The record of past tropical cyclones provides an important means to evaluate the hurricane hazard. Historical chronologies are a source of information about tropical cyclones prior to the modern era. Chenoweth (2006) describes an archive of 383 tropical cyclones occurring during the eighteenth and nineteenth centuries, largely before the official hurricane record.

We demonstrate a novel way this archive can be used to articulate historical tropical cyclone activity across space. First, an event in the archive is assigned a series of latitude/longitude coordinates approximating the descriptive locations of the cyclone’s affect. Second, tropical cyclones from the modern record that approach these locations (modern analogs) are mapped. Third, a probable pathway and a realistic track of the archived event is created by averaging the modern analog tracks. As an example, the procedure is used to generate a map showing the tracks of the Atlantic tropical cyclones of 1766. Sensitivity of the methodology to changes in event location and event timing are considered.

Results show historical hurricane chronologies when combined with a history of cyclone tracks can provide new information about the older events not directly related to where the original information was gathered. When this new information is available for all cyclones it should help climatologists better understand long-term variations in tropical cyclone activity.

For more information see here.

A Climate Hurricane

A month after hackers broke into the CRU email server and released to the web email (it could have been a leak) correspondences between top climate researchers, what it all means is still being sorted. It apparently had little influence on the Copenhagen Summit as world leaders had momentum going in as well as other issues to sift through.

It is tempting to see the affair (dubbed climategate) as a small tempest on the otherwise tranquil sea of climate research--damaging perhaps to the scientists involved but lacking broader impacts. That would be a mistake. Limited in scope, though certainly broadcast widely, it reveals a suspicion scientists harbor about the research process that rarely gets articulated to a wider audience.

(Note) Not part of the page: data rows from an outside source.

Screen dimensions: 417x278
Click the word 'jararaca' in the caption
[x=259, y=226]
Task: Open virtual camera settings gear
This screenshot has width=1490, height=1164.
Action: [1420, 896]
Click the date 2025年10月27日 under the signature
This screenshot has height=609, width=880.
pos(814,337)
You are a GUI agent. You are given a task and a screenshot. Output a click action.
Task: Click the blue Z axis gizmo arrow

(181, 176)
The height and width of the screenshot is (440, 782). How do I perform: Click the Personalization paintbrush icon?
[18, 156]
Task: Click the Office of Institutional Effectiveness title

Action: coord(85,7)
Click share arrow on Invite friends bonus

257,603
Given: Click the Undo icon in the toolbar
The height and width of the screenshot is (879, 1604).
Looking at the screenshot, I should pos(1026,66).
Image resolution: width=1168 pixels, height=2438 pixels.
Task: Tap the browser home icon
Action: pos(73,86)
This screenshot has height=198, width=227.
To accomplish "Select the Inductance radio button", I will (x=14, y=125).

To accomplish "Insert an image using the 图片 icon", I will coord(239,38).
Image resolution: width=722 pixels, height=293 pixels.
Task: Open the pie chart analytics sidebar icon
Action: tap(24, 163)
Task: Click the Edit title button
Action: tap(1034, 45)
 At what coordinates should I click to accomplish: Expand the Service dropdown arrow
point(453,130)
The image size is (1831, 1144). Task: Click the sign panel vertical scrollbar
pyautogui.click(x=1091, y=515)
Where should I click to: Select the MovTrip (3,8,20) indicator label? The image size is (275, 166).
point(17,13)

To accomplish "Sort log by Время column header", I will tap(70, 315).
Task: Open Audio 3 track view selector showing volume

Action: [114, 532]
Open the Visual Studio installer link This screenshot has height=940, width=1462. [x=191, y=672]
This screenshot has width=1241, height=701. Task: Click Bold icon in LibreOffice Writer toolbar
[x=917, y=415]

In my opinion the most important repercussion concerns scientific integrity. Climategate demonstrates that scientists can be quick to dismiss research ideas when they threaten their own. This can be relatively benign as rejecting/accepting a paper without careful review (editor's decide using multiple reviews) or worse when failing to cite the relevant literature undermining an essential scientific commitment to evaluating ideas on intellectual merit. It assumes a certainty of methods and ideas of one's own that's counter to the essential self-skepticism of the scientific enterprise. And it can be insidious when the behavior is passed on to a generation of students.

In basic fields, like particle physics, consequences of this type of behavior might decay rather quickly. In climate science where multiple plausible explanations are the norm as evidence is based on observations (not controlled experiments) and theory is incomplete or lacking, consequences have a much slower decay rate. And in a field with policy relevance, this can have a negative impact on the enterprise of science and thus on society as a whole.

The enduring lesson should be greater scientific integrity. Read and cite the relevant literature, analyze the data with proper tools, acknowledge the underlying assumptions, create information-rich graphs, write clearly, and most importantly, explain why you might be wrong.